If appropriate, testosterone is available in a transdermal adhesive
patch. The patch is available through Androderm (SmithKline
Beecham) and Testroderm (Alza Pharmaceuticals), at a cost
of \\$20.00 per patch.
Vascular
Surgery may involve both the arterial and venous
systems. Venous ligation has been reported to be effective
in patients with venous leakage. However, it is often difficult
to diagnose individuals with this condition given are current testing
capabilities; therefore, it is difficult to predict their outcome
prior to surgery. Arterial revasculation procedures are limited
to congenital or traumatic vascular abnormalities. Similar
to venous testing, complete standardization diagnostic testing has
not been established, so difficulties persists in predicting surgical
results.
Penile
Implants requires surgical insertion of a prosthetic device.
Three forms of penile prosthesis are currently available flexible,
malleable and inflatable.
Flexible
or Malleable rods consist of two semi-rigid, flexible rods which
make the penis firm enough for intercourse. There are also
inflatable prosthetic devices that produce a more natural erection.

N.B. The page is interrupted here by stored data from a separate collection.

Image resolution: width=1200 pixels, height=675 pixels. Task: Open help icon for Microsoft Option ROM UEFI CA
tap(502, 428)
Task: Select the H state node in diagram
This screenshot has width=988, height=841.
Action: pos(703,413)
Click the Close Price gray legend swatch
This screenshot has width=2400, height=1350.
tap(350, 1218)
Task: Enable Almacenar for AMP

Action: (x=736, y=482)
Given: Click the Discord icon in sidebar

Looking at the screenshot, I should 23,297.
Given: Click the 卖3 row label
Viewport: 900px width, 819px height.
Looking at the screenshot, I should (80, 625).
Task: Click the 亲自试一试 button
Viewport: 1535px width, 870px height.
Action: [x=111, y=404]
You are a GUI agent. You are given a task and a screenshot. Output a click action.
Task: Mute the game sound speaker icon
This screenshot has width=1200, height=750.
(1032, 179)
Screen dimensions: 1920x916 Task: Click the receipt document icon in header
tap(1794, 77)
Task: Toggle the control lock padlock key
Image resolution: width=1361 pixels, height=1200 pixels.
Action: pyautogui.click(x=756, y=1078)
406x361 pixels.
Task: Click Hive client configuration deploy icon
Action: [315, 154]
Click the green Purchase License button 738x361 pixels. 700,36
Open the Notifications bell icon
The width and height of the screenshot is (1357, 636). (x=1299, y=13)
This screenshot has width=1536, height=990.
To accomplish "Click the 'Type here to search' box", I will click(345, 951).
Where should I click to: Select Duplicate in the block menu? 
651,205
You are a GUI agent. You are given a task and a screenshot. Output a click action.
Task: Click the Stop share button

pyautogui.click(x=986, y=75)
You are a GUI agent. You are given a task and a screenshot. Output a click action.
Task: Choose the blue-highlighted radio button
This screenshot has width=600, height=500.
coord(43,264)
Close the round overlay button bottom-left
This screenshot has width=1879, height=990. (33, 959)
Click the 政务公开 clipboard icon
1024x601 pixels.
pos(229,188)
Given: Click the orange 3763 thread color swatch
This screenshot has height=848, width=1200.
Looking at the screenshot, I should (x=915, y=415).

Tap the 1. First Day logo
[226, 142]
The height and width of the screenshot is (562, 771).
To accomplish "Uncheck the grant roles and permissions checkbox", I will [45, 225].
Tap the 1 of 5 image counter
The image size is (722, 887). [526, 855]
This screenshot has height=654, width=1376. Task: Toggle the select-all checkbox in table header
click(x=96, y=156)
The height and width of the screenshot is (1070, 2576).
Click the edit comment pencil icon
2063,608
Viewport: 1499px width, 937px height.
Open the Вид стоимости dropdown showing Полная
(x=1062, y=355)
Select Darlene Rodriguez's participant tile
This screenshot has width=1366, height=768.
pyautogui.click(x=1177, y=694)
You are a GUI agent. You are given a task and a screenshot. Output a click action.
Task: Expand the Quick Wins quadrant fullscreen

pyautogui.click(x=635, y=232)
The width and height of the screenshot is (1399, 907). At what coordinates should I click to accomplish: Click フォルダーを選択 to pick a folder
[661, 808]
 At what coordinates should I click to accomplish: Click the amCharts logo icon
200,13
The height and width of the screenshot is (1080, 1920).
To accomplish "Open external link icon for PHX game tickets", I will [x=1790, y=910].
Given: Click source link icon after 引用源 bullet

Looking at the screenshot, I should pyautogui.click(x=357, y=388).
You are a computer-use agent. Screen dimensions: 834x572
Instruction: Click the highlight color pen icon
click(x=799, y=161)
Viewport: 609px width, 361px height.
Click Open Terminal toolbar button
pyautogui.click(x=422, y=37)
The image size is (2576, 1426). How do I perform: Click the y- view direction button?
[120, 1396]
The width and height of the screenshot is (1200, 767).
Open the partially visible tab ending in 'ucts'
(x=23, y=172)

When an erection is desired the pump (located in the scrotum) is
squeezed, this in turn inflates a cylinder creating an erection.
Following intercourse, the pump is released and the penis returns
too normal. These devices have been associated with postoperative
infections, mechanical failure, silicon particle shedding and the
risk of the initial surgery. These prosthetics are available
through American Medical Systems and Mentor Urology.
Herbal
Approaches are not currently regulated by the FDA
so it is difficult to ascertain whether their hype is warranted.
Furthermore, these products tend to suggest an aphrodisiac effect
(help with the loss of sexual desire) rather than improvement wit
ED.
Psychotherapy
and/or Behavioral Therapy have been found to be
beneficial in treating ED. Although the majority of causes
of ED are physical, there are quite frequently underlying psychosocial
factors involved as well. Psychotherapy and/or behavioral
therapy may be helpful in individuals whom no organic cause for
ED has been detected. Therapy often focuses on complications
surrounding performance anxiety, dysfunctional relationships, loss
of a partner, psychotic disorders, substance abuse, etc.
Partners
can provide support for individuals with ED. The condition
affects the relationships of more than 50 million Americans.
If you are a partner, you can make a difference through support
and education. For a list of Impotence Anonymous (IA®)
and I-ANON® chapters, call 1-800-669-1603 or email to.
Note:
All of the above mentioned treatments only treat ED, they do
not treat the underlying illnesses or disorders responsible for
the ED. The prolonged use of some these treatments in individuals
who have conditions such as those listed under causes of ED is inappropriate.
Please be responsible with your health. Schedule regular appointments
with your family physician and/or your urologist so they may address
and treat the underlying conditions responsible for your ED.